Open Source im professionellen Einsatz

Den Slave initialisieren

Danach erstellt er auf dem Master einen Abzug der Datenbanken und synchronisiert diesen per Rsync auf einen Slave:

psql -c "SELECT pg_start_backup('master-backup')"
rsync -HPSav --exclude postmaster.pid --exclude postmaster.log data/* root@10.1.1.2:`pwd`/data/
psql -c "SELECT pg_stop_backup()"

Auf dem Slave steht dagegen in »/var/lib/pgsql/data/postgresql.conf« :

hot_standby = on
archive_mode = off
archive_command = ''

Und in »/var/lib/pgsql/data/recovery.conf« :

standby_mode = on
restore_command = 'rsync -a /var/lib/pgsql/data/pg_xlog_archive/%f %p'
primary_conninfo = 'host=10.1.1.1 port=5432user=postgres'
trigger_file = '/tmp/pgsql-replication.trigger'

Nach erfolgreicher Inbetriebnahme findet der Admin folgende Log-Einträge: Auf dem Master taucht der Slave bereits mit seiner IP auf und meldet »LOG: replication connection authorized: user=postgres host=10.1.1.2 port=55723« . In ähnlicher Weise meldet auch der Slave den Vollzug mit »LOG: streaming replication successfully connected to primary« . In der Prozessliste durch »ps -ef« schlägt sich das funktionierende Setup ebenfalls nieder (Abbildung 2).
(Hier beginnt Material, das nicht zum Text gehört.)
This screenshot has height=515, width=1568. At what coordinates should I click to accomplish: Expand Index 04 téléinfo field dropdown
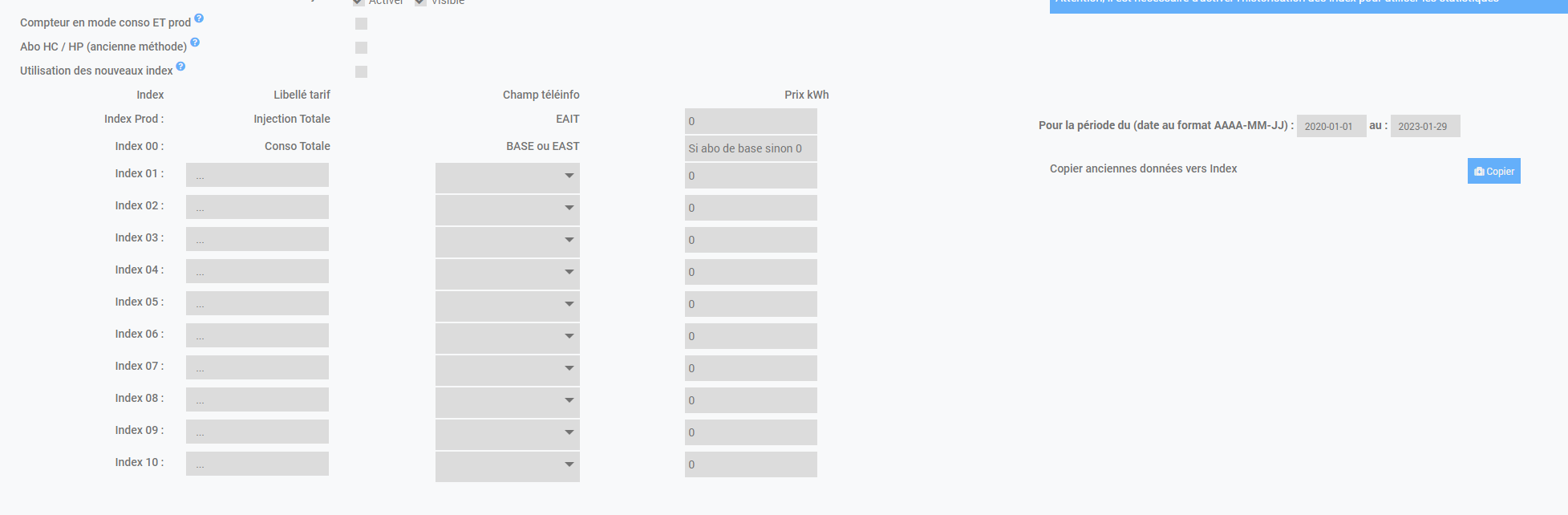pos(507,273)
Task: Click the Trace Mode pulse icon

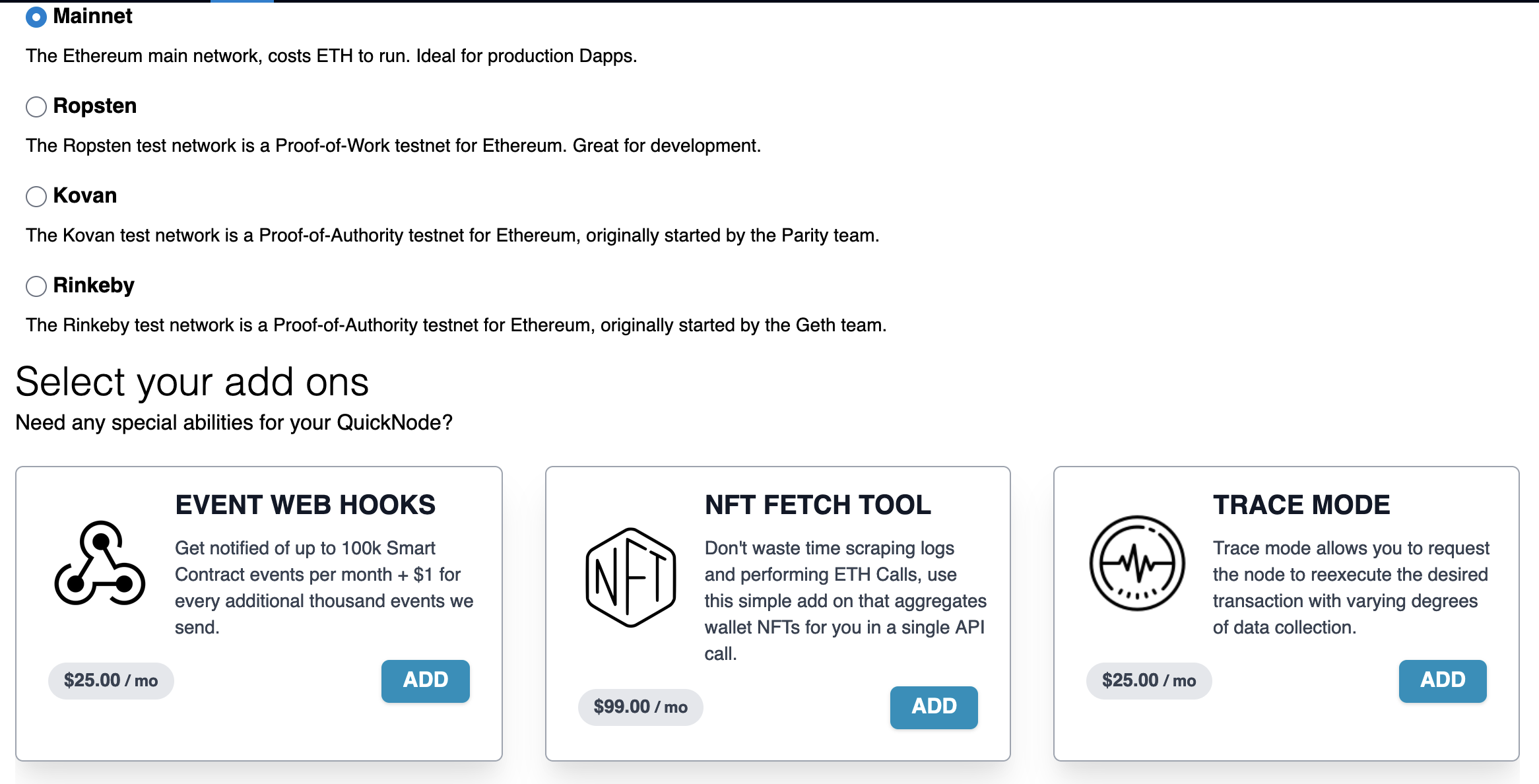Action: [x=1136, y=563]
Abbildung 2: Nachdem die Verbindung zwischen Master und Slave besteht, zeigt auch die Prozessliste die zuletzt gestreamte Log-Position.

Abbildung 2: Nachdem die Verbindung zwischen Master und Slave besteht, zeigt auch die Prozessliste die zuletzt gestreamte Log-Position.

Ab diesem Moment repliziert PostgreSQL alle Daten vom Master an den oder die Slaves. Von denen kann jetzt bereits jeder im schlimmsten Fall zu einem Master werden. Der Kasten "Best Practices bei DB-Replikation" gibt grundsätzliche Tipps nicht nur für solche Setups.

Best Practices bei DB-Replikation

Die Natur der Datenreplikation ist durchaus komplex, man denke nur an Themen wie ACID- oder AKID-Konformität. Doch einige Vorgaben haben sich als elementarer Grundstock für den erfolgreichen Betrieb herauskristallisiert. Der Admin sollte Folgendes beachten:

  • Generell UTC verwenden und auf Zeitzonen mit Sommerzeit (DST, Daylight Savings Time) verzichten.
  • Seine Uhren mit NTP und mehreren Zeitservern synchronisieren.
  • Möglichst identische Systeme mit der gleichen Systemkonfiguration verwenden.
  • Klare Namen an die Systeme vergeben. Bezeichner wie »master« und »slave« sind denkbar ungeeignet und erzeugen schon bei einem Switch der Datenbanken-Rollen Konfusion.
  • Die Replikationsstände regelmäßig überwachen. Auseinanderdriftende Datenbestände verursachen unvorhersehbare Probleme.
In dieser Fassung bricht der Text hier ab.